- [WORK INSTRUCTIONS]: Search through the entries for the word "avatar" and copy every line that has it.

- [DATA RECORDS]:
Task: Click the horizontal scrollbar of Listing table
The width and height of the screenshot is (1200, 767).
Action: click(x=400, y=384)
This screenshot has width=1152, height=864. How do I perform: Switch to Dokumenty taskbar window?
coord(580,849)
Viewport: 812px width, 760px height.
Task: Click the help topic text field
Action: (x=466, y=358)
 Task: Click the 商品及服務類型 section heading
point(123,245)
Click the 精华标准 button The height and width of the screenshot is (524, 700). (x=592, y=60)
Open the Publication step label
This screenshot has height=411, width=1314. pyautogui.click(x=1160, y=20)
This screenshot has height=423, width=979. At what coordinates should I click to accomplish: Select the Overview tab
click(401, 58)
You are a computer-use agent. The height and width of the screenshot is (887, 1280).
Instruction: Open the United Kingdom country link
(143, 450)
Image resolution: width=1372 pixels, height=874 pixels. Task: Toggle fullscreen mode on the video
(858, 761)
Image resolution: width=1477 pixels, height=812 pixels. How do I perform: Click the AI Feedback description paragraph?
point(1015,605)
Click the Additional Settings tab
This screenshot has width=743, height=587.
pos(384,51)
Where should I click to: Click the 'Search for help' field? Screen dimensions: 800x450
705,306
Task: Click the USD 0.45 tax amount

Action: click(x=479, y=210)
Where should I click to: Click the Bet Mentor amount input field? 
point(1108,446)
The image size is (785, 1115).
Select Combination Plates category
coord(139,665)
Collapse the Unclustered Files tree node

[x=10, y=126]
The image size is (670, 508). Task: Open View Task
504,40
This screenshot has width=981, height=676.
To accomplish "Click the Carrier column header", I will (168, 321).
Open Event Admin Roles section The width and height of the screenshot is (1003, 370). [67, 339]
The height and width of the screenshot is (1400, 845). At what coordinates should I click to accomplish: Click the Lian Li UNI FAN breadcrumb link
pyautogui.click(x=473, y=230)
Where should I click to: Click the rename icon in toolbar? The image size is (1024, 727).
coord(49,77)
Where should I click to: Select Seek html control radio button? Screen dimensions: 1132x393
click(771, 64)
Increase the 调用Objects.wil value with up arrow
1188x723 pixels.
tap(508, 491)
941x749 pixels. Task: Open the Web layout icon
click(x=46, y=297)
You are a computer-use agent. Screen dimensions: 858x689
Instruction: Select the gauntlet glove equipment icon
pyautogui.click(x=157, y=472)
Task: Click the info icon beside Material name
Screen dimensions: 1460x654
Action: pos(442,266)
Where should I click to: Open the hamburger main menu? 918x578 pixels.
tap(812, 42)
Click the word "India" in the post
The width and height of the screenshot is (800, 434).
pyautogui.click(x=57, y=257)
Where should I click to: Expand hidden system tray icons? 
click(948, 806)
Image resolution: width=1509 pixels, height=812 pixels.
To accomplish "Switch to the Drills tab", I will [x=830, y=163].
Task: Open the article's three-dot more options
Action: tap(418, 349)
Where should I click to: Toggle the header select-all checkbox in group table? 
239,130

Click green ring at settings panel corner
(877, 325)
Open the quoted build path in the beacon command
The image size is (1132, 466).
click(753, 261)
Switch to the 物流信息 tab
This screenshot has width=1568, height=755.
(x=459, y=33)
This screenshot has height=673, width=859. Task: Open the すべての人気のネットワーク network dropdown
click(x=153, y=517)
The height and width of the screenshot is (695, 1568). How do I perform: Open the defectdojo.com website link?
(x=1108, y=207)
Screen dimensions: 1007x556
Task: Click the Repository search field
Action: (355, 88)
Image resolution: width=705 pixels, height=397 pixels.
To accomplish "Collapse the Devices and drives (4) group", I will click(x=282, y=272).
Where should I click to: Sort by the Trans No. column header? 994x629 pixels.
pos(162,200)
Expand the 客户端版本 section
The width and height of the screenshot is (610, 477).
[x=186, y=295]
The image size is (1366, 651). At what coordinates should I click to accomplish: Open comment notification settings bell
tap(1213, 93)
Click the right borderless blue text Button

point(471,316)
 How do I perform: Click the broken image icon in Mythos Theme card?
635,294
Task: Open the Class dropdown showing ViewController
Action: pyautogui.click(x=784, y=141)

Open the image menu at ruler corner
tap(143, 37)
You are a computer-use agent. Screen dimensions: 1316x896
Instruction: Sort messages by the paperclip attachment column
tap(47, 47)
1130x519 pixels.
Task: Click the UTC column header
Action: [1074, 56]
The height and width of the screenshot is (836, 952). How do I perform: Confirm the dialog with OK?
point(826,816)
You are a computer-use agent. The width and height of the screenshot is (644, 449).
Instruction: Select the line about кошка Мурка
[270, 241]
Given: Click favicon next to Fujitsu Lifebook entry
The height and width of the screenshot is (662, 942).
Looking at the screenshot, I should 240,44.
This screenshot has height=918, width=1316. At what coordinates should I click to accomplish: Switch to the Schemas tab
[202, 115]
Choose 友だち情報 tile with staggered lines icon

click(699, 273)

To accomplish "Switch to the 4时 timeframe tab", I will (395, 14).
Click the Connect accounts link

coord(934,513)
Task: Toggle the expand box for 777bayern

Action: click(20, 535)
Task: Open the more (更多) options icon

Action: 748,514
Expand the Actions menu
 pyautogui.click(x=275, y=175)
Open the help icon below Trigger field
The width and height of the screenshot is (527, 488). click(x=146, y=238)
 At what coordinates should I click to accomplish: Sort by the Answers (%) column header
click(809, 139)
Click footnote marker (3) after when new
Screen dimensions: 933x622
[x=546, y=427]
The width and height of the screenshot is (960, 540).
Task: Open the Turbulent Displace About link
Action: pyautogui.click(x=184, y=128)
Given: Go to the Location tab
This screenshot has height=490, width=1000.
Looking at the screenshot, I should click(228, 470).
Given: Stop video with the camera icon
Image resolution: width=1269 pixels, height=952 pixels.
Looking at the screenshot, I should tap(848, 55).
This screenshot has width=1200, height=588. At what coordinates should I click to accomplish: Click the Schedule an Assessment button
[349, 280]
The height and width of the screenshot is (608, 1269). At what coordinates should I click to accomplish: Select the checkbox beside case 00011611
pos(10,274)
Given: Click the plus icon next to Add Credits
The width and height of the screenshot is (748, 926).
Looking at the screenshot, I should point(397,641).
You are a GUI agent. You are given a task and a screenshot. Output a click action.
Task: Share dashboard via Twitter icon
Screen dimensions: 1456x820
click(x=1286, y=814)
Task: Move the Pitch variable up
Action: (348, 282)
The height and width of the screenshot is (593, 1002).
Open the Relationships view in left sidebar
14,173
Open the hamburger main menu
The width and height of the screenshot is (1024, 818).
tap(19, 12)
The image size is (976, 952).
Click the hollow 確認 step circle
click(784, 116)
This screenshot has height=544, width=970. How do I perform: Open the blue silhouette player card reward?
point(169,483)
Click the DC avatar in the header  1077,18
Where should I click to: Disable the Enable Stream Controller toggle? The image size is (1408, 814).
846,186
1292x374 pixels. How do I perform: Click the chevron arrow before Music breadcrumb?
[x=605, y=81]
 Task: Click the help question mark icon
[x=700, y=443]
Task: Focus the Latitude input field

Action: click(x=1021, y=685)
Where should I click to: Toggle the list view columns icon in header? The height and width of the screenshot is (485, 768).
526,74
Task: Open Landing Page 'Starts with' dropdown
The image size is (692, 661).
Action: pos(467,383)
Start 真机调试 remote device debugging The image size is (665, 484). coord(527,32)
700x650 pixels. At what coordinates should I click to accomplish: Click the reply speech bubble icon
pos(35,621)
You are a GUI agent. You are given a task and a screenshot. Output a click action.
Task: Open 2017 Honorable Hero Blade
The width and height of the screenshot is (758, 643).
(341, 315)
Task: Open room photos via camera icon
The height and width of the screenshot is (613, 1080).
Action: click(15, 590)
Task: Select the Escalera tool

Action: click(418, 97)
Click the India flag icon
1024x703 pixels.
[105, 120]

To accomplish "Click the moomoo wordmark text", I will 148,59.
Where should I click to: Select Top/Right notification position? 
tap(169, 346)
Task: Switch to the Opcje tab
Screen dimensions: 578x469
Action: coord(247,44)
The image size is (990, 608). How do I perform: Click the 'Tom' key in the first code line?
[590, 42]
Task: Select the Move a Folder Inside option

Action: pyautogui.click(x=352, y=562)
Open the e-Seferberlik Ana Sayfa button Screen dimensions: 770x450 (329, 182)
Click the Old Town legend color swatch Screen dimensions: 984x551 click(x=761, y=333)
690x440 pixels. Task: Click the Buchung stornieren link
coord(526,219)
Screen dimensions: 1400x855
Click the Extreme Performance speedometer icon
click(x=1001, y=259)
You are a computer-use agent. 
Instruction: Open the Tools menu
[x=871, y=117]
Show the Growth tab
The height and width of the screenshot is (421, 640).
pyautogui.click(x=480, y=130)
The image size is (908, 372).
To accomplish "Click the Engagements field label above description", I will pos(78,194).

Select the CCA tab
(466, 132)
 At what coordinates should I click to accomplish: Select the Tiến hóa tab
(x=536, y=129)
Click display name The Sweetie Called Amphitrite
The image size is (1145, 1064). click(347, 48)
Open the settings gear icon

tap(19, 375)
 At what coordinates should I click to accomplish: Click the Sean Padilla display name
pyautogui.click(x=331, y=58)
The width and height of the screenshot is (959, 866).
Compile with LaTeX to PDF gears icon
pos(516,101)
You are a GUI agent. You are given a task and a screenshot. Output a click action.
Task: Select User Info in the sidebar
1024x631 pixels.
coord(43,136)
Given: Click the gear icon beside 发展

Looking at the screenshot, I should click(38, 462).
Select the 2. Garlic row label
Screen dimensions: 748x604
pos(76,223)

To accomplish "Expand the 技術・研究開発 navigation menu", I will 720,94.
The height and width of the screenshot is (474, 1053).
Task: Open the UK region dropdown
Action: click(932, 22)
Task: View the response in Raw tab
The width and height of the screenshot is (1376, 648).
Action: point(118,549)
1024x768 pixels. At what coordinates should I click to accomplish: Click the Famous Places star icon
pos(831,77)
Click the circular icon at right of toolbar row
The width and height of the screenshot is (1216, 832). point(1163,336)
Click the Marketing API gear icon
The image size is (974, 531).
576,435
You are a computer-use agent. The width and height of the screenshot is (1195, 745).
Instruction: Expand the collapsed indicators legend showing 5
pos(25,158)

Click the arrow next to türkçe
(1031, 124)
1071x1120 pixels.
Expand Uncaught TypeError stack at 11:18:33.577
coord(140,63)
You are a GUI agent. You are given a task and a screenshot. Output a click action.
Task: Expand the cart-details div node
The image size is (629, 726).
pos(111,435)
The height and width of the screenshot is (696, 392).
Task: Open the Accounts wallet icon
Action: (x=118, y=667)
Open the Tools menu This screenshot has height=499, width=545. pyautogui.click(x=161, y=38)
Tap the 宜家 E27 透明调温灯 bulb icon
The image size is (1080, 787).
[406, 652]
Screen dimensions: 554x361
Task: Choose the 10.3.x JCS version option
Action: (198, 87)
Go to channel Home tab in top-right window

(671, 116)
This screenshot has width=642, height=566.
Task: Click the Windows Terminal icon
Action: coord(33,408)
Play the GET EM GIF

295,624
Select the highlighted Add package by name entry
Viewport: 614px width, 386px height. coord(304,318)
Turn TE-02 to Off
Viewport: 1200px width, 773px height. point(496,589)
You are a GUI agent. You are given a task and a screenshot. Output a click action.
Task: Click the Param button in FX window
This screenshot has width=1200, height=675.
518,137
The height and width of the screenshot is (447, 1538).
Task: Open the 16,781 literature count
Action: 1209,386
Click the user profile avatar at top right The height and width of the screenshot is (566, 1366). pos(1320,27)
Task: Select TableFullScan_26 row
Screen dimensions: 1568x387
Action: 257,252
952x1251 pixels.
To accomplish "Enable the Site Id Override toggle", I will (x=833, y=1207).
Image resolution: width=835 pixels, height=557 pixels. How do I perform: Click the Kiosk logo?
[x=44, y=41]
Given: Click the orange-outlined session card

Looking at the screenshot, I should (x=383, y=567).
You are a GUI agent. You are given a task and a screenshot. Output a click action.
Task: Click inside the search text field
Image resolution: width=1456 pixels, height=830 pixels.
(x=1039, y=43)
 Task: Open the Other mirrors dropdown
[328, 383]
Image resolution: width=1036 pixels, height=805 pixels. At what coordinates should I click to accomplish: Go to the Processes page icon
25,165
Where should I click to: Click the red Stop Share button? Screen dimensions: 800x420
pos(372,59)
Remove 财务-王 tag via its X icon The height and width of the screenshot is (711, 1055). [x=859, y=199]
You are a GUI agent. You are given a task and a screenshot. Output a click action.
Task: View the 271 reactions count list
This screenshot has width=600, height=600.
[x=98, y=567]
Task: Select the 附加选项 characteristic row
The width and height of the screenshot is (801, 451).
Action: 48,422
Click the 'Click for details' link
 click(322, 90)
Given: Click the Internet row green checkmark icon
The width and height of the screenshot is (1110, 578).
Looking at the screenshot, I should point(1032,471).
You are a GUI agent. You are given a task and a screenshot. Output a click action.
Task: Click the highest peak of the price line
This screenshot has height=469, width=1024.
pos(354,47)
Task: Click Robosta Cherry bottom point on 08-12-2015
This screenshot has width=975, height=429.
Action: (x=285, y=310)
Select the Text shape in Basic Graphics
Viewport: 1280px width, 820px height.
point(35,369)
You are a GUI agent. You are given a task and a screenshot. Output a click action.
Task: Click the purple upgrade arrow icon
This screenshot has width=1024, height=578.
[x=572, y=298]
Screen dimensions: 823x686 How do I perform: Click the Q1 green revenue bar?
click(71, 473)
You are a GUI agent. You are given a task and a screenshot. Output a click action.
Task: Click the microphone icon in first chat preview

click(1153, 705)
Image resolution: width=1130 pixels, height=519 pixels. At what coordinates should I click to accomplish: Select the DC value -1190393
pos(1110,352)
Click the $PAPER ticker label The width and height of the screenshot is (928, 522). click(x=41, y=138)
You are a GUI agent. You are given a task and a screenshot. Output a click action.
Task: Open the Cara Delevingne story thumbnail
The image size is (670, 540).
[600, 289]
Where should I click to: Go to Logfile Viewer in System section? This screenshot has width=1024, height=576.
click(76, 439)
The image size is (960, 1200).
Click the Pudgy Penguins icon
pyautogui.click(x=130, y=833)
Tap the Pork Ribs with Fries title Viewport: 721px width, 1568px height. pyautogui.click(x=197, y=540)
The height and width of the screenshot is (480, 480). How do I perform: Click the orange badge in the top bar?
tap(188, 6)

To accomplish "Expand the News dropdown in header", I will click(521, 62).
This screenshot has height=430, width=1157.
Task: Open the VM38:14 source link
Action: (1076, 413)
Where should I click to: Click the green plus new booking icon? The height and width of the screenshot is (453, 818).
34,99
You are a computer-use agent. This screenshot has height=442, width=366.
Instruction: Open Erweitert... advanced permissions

- [ANSWER AREA]:
Click the DC avatar in the header  1077,18
Click the user profile avatar at top right The height and width of the screenshot is (566, 1366). pos(1320,27)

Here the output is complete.